Answering questions about the timing of the lawsuit — Gov. Rick Scott is expected to nix at least some funding items, though he cannot add more — Guest conceded the lawsuit could not stop the appropriation of state money, though it could force them to adhere to its strictures next legislative session, which begins in January.
“Amendment 1 sets clear, identifiable boundaries for the Legislature. What we’re asking from the court is to confirm that these are the boundaries.
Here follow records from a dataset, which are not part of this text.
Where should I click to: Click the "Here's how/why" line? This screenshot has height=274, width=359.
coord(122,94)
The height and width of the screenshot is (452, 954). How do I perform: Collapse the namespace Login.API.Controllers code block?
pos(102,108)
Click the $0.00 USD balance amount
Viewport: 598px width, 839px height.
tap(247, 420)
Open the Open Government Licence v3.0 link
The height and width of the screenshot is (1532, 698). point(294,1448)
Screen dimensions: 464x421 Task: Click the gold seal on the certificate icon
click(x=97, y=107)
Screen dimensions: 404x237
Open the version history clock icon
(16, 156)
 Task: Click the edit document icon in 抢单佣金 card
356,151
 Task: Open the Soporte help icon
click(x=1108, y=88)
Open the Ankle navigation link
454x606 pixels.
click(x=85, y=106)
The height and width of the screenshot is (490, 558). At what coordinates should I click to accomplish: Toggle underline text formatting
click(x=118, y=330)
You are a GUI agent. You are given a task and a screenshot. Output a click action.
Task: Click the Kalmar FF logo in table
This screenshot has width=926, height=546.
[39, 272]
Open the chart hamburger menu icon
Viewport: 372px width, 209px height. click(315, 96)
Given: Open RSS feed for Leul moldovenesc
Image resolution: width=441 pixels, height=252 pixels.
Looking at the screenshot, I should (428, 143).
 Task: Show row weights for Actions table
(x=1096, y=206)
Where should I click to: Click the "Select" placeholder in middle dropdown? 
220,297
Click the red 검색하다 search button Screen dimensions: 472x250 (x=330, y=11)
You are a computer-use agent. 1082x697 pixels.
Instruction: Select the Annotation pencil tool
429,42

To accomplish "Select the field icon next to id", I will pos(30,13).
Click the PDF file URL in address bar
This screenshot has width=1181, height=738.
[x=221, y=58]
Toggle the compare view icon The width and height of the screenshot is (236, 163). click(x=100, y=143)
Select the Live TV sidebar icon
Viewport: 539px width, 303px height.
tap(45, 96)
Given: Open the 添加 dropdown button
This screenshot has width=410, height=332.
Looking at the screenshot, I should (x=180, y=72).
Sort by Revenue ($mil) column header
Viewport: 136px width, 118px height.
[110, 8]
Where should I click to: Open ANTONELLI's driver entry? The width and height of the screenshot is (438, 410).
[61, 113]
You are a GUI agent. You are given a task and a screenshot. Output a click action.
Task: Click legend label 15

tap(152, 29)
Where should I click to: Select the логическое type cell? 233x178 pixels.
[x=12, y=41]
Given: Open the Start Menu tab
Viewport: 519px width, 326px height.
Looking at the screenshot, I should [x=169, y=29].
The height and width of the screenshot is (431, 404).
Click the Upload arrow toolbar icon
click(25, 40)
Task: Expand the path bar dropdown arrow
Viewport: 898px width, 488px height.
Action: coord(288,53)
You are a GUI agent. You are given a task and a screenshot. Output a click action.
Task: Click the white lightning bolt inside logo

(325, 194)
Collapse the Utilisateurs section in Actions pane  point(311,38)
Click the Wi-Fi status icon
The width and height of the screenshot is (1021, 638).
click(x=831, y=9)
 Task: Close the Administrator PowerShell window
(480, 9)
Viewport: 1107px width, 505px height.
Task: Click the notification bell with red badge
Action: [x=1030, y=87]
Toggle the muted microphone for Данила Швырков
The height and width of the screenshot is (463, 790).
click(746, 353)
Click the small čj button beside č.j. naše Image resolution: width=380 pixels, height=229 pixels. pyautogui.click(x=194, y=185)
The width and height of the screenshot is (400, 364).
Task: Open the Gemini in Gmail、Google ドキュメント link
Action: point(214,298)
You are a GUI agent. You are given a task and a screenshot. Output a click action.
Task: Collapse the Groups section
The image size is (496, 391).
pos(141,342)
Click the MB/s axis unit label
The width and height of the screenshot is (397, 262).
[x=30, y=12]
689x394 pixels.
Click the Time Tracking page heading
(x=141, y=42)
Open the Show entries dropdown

We cannot require the land be purchased, or pass policy in the Legislature …what we can do is say the amendment means what it says,” said Guest Monday afternoon.
State courts have ruled — in the case of disgraced former Speaker Ray Sansom, for instance — that the right to appropriate funds is a nearly absolute prerogative of the legislative branch.
Do Guest and Earthjustice see a way around that?
“We’re not saying, ‘you must buy this or that land,'” Guest explained. “What we can do is get, what’s plausible, is a determination from the state Supreme Court of what’s a permissible use and what is not.”
“When we get that, I think the Legislature will comply, or if not, we’ll have the ground rules established so that if they try it again, we can actually stop them.”
Senate President Andy Gardiner, House Speaker Steve Crisafulli and the Legislature as a whole are listed as defendants in the suit.